Unions want job guarantees for coal workers in the shift to low carbon industries.

“There is going to be a big construction of renewable energy,” national research officer for the Maritime Union of Australia Penny Howard said at a recent national union conference in NSW.

“A lot of that will be built off the coast - floating, offshore wind turbines.”

The Illawarra is one of five Renewable Energy Zones (REZ) in NSW.

The state's energy minister Matt Kean says the government has received $43 billion worth of potential investments in the Illawarra REZ in the form of 44 proposed projects. Of these, 10 are wind developments, including eight offshore wind farms.

The Illawarra has also been identified as one of six regions for offshore wind energy generation by the federal government. 

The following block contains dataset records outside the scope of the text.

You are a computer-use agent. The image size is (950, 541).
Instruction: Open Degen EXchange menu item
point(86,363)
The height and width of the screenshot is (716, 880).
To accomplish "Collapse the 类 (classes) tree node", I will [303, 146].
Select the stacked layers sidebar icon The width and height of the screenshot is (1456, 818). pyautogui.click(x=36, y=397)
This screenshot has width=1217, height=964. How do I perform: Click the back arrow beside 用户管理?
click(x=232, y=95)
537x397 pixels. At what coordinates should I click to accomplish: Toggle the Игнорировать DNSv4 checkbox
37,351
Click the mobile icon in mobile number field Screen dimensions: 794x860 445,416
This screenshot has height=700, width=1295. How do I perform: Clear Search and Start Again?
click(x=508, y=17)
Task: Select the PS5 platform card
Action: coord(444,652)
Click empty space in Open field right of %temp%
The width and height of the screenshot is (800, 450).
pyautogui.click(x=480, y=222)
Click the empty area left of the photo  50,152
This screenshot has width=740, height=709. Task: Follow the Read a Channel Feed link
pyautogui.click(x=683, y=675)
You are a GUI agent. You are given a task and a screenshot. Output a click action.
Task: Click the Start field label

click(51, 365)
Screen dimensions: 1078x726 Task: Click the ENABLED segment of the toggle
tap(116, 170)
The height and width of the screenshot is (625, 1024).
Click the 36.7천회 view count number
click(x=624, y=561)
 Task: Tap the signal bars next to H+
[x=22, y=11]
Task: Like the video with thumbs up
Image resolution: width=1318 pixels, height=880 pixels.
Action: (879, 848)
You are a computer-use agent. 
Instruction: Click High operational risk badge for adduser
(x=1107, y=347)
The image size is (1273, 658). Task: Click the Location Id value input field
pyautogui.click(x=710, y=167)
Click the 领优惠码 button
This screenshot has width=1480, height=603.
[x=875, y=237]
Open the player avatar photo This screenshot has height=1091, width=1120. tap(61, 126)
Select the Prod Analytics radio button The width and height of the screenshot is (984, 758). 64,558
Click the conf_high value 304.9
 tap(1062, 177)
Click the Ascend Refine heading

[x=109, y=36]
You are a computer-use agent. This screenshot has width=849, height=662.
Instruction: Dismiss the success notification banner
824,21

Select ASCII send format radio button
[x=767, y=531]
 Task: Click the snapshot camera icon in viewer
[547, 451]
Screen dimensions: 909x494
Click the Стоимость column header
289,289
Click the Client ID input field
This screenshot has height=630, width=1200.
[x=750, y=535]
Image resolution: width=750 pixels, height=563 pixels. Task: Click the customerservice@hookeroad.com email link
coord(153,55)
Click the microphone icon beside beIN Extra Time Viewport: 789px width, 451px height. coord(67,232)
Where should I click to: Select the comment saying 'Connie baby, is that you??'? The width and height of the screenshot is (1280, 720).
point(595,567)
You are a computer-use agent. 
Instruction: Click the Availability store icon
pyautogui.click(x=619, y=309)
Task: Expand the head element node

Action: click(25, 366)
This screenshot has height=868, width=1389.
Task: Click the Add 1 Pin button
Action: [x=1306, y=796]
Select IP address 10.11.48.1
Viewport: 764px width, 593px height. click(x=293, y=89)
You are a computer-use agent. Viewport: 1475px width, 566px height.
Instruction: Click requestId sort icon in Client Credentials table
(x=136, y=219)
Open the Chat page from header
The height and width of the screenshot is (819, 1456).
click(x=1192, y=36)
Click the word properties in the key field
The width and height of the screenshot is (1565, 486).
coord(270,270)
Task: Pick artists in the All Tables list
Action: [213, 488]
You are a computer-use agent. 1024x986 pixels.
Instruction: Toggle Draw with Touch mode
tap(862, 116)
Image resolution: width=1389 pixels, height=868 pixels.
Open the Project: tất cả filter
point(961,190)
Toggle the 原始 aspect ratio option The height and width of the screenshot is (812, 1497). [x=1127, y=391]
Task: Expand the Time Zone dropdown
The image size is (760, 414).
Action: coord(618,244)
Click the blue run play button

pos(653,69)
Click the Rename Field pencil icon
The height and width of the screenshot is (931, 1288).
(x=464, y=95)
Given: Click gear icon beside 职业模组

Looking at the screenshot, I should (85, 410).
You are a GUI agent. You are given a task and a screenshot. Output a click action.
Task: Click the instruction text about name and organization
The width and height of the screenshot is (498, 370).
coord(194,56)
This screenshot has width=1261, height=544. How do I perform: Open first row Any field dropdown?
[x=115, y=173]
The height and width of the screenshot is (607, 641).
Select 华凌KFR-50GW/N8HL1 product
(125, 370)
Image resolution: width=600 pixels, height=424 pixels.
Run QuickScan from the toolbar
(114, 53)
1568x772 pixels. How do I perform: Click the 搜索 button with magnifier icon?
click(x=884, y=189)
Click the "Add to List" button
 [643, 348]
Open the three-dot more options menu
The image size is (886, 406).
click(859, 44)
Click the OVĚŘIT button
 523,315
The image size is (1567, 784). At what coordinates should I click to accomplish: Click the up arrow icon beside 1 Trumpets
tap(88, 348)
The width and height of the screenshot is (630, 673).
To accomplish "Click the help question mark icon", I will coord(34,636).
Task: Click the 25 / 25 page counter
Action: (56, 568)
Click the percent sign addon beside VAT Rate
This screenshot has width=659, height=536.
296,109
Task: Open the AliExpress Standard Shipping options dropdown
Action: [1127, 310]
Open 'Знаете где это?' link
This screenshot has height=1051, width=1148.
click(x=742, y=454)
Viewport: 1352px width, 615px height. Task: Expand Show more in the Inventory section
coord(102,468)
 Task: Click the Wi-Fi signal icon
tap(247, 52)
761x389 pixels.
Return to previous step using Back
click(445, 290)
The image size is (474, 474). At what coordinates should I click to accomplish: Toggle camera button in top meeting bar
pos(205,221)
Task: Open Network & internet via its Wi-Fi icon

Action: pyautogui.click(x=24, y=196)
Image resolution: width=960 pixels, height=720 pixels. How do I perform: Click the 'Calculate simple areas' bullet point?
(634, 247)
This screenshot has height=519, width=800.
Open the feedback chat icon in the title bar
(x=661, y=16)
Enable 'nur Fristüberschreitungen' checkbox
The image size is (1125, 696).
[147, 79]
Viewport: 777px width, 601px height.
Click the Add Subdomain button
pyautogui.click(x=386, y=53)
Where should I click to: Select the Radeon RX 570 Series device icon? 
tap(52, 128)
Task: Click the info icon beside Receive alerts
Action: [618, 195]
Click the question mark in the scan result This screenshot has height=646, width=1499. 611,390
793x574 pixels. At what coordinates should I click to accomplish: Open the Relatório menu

“We will need seafarers, we will need a lot of electricians, we will need a lot of other tradespeople to put the turbines together, to install and maintain the generators and to repair the blades,” Ms Howard said. 

“It is an enormous problem that there's been no transition plan, authority, none of that infrastructure at either the NSW government, national or regional level.

“It's a problem we need to take up as soon as possible.

“We need a strong government program that looks at the skills of those workers, the training they might need.

“There's probably income support that will be needed and then making sure they've got a job guarantee that ensures they can get employment in those new industries.”

Ms Howard said unions should continue to play a role in supporting workers during the transition, as well as in the renewable sector.

“Of course, we need to put requirements on those new industries, to ensure they're providing good, secure, permanent employment and they're not just going to use sub-contracting and poor labour standards,” she said.

“No worker should be left behind.

“It is a social imperative that we deal with that collectively and make sure that workers who have spent their lives in coal mines can move across.”